*** Begin section ***
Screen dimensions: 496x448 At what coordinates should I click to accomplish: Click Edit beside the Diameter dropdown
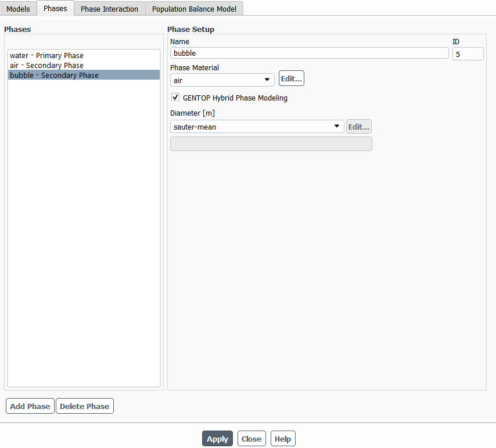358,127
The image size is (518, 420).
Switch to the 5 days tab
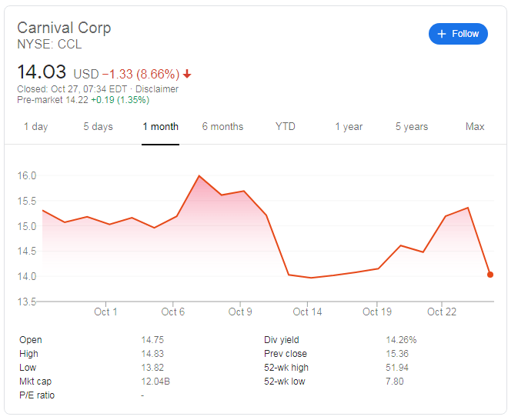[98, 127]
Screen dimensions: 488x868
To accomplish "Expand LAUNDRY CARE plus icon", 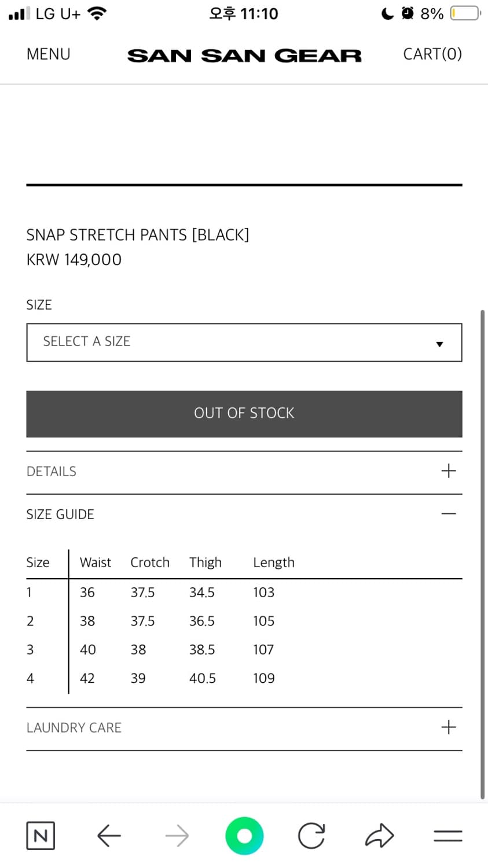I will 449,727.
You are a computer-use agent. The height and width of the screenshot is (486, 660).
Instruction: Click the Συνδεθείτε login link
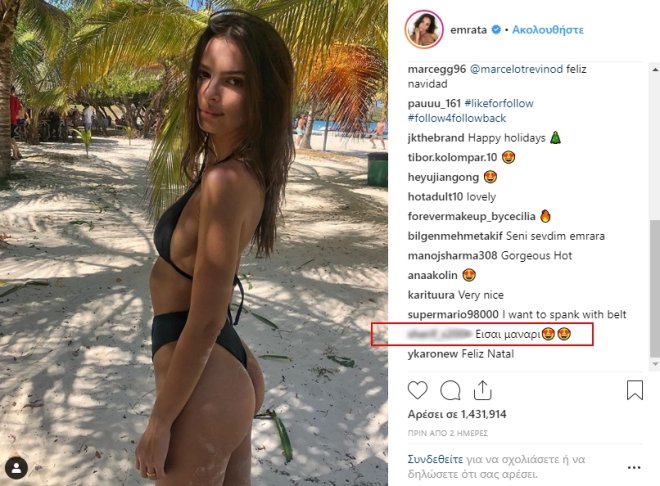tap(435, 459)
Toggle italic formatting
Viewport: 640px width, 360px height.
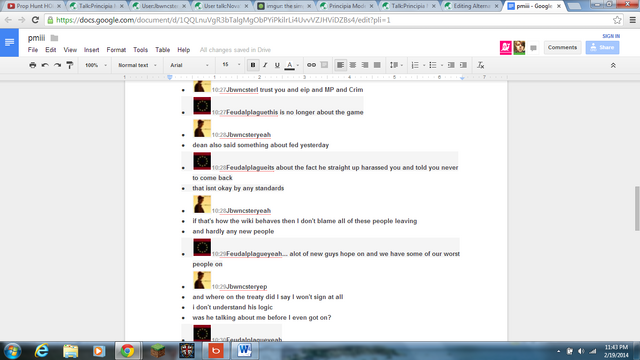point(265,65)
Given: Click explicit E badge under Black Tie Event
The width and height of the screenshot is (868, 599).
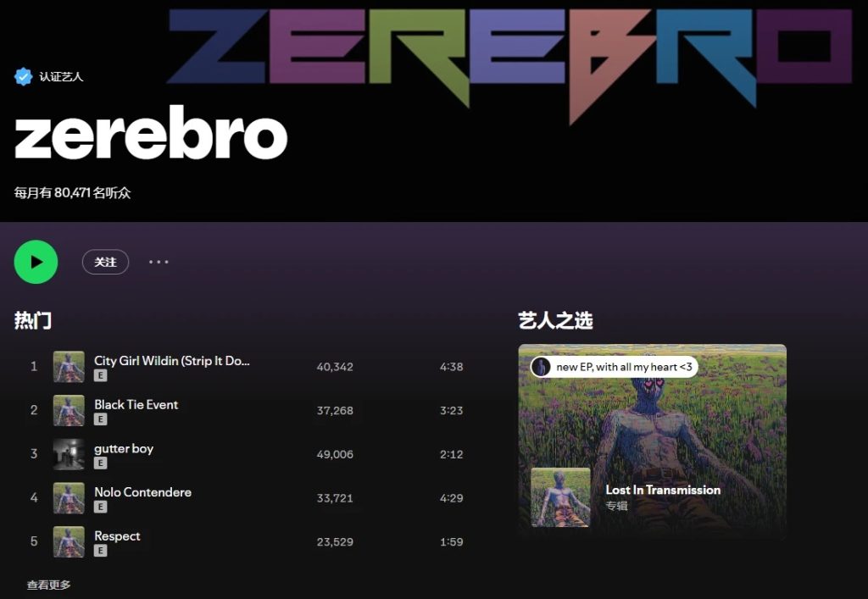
*** End section ***
> [TASK GOAL]:
Your answer must be an exact copy of the lines from the one with "Toggle italic formatting" through the final line of the data, both included, without any pictures.

> [RESULT FOR THIS TASK]:
Toggle italic formatting
Viewport: 640px width, 360px height.
point(265,65)
Given: Click explicit E badge under Black Tie Event
The width and height of the screenshot is (868, 599).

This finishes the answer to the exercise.